Throughout this course this term one of the most important things I have learned is the importance of structured interviews. While I was familiar with the need to interview applicants, I lacked an understanding on the benefits and limitations of the different types of interviews that could be conducted. As an overarching theme in all of my learnings I learned that in order to be able to even productively structure your interviews for a position you must first develop a job analysis.
A job analysis is a complete 360 view of data surrounding all aspects, requirements and characteristics associated with a position in the company. The job analysis helps to provide you (the hiring manager or recruiter) with direction on the type of applicant you are looking for to fill a particular role. Not only is having a thorough job analysis helpful for structuring interviews but it also helps to ensure you are recruiting or not recruiting on a basis of job relatedness rather than unconscious biases that may lead you and the company to face legal actions for discrimination. An interesting side note to this is that I was actually performing a job analysis in my internship last summer although at the time had no idea. I worked with various people throughout the business and departments including SME’s to gather data on each department’s jobs and roles on a daily basis. I helped to gather data on the type of work each department did, key responsibilities, the equipment they use and need to work, any personal protective equipment as well as their overall impact on the businesses supply chain. I then used all the information I gathered to help create a job-specific training programme for each of the departments.

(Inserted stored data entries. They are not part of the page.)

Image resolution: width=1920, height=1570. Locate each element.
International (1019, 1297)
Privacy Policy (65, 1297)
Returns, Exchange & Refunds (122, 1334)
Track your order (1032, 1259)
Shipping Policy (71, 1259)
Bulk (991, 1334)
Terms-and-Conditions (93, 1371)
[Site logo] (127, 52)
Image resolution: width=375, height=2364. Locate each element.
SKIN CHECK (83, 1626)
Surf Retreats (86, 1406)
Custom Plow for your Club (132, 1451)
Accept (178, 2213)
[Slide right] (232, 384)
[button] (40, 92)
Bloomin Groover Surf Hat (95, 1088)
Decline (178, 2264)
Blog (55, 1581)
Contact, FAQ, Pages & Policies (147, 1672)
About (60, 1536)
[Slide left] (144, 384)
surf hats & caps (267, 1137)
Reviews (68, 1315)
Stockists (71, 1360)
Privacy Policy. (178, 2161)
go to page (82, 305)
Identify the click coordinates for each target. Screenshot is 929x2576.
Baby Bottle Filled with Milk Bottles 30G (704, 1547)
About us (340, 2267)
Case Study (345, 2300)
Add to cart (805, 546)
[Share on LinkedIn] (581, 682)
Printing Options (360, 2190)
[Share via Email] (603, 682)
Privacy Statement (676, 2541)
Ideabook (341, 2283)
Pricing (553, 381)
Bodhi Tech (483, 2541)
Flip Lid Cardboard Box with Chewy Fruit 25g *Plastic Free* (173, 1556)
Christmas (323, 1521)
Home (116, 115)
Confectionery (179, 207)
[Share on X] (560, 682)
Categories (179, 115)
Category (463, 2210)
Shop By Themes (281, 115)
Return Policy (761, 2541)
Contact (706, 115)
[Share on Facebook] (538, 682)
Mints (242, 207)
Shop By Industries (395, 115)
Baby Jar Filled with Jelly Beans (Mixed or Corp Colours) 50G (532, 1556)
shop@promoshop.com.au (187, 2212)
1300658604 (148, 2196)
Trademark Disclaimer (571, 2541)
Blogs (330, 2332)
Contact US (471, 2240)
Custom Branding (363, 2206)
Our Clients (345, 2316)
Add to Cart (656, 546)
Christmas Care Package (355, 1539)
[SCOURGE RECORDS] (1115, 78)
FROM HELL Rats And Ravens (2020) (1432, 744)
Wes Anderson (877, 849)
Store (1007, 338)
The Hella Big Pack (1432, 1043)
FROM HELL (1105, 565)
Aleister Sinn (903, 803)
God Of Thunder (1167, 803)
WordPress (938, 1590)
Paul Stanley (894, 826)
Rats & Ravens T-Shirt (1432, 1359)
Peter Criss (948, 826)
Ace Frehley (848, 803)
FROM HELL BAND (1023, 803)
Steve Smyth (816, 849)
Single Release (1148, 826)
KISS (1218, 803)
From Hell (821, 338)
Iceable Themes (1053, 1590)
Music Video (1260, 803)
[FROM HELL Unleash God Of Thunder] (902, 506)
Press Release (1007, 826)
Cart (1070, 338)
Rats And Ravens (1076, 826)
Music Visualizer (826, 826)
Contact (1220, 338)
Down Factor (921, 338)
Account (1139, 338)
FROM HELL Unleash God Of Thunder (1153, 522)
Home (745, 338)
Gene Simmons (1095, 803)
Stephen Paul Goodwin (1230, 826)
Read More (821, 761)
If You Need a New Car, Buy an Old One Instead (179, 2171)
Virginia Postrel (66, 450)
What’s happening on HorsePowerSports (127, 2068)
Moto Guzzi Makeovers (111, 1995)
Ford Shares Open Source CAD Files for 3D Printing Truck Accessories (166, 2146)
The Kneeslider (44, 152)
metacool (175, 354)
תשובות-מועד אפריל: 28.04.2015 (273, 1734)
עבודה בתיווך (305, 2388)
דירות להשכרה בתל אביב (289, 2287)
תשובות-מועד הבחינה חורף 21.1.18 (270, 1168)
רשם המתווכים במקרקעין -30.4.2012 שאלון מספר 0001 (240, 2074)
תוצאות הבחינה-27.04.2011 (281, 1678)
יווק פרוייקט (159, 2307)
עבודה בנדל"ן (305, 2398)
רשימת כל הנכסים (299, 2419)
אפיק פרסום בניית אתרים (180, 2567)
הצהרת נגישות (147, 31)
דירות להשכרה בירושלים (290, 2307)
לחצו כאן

With having completed a job analysis prior to interviewing any candidates I have learned that it is better to have structured interviews as they produce better predictive validity. Structured interviews provide better predictive validity as interview questions are surrounded around aspects of the job analysis and job relatedness rather than personal and perhaps discriminatory questions made up on the fly. Another advantage I have learned about ensuring interviews are structured is about drawing comparisons between applicants when evaluating who has the most potential and is the best fit for the organisation. Structured interviews ensure that similar if not the same questions are being asked for each applicant providing you with a reference point between candidate response’s and likelihood of future performance on the job.